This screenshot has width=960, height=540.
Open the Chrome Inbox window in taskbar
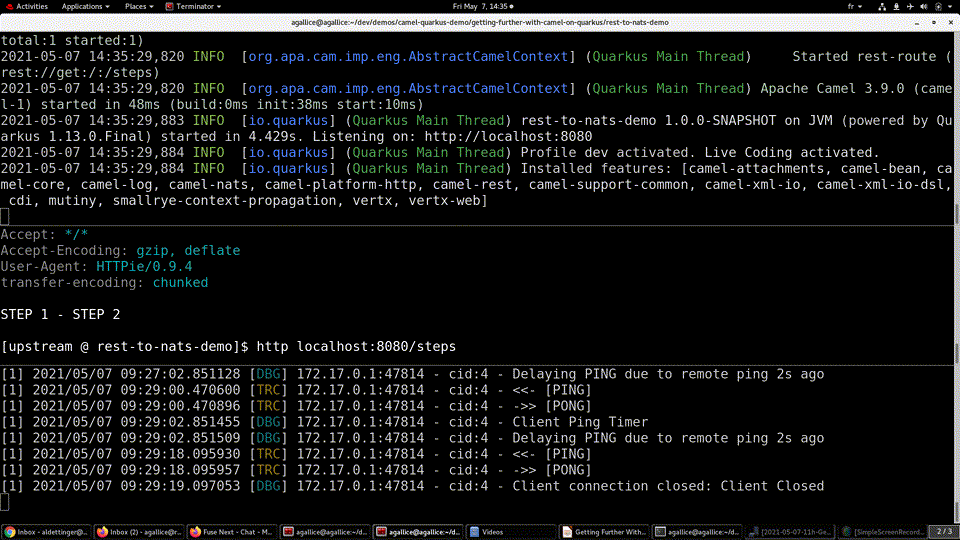(x=47, y=532)
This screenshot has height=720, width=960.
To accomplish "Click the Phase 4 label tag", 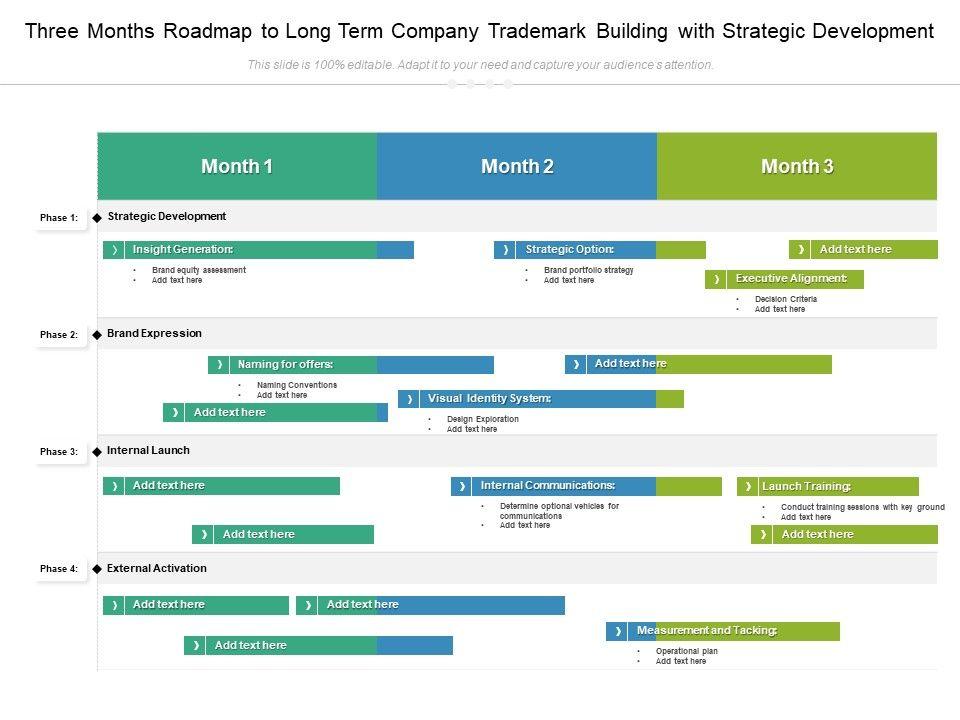I will click(59, 569).
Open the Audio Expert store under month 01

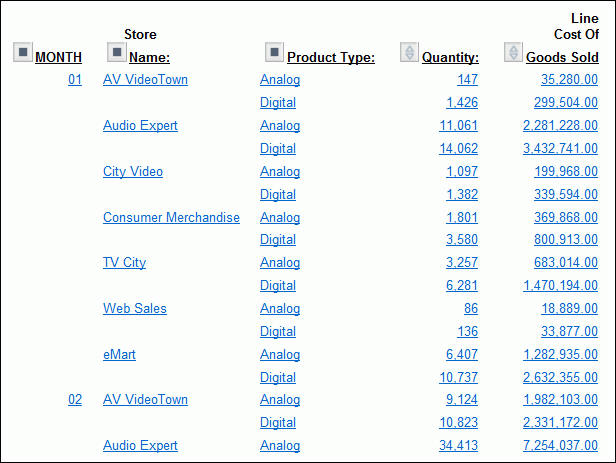140,126
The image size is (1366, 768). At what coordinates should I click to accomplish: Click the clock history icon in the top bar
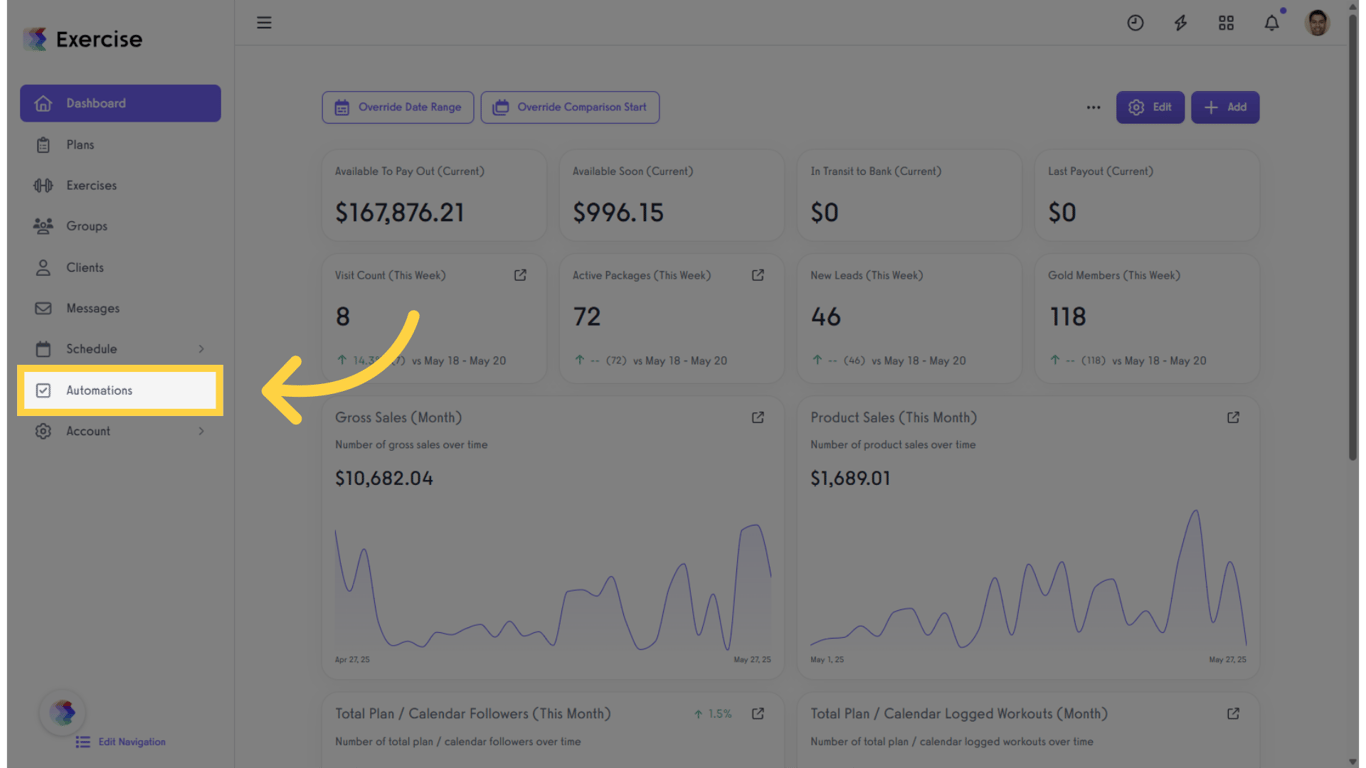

§

:: WORK ORDER ::
Look for "screenshot" in each line of the material, then copy the lines where it is found.

:: WRITTEN REPLY ::
This screenshot has width=960, height=540.
This screenshot has height=720, width=960.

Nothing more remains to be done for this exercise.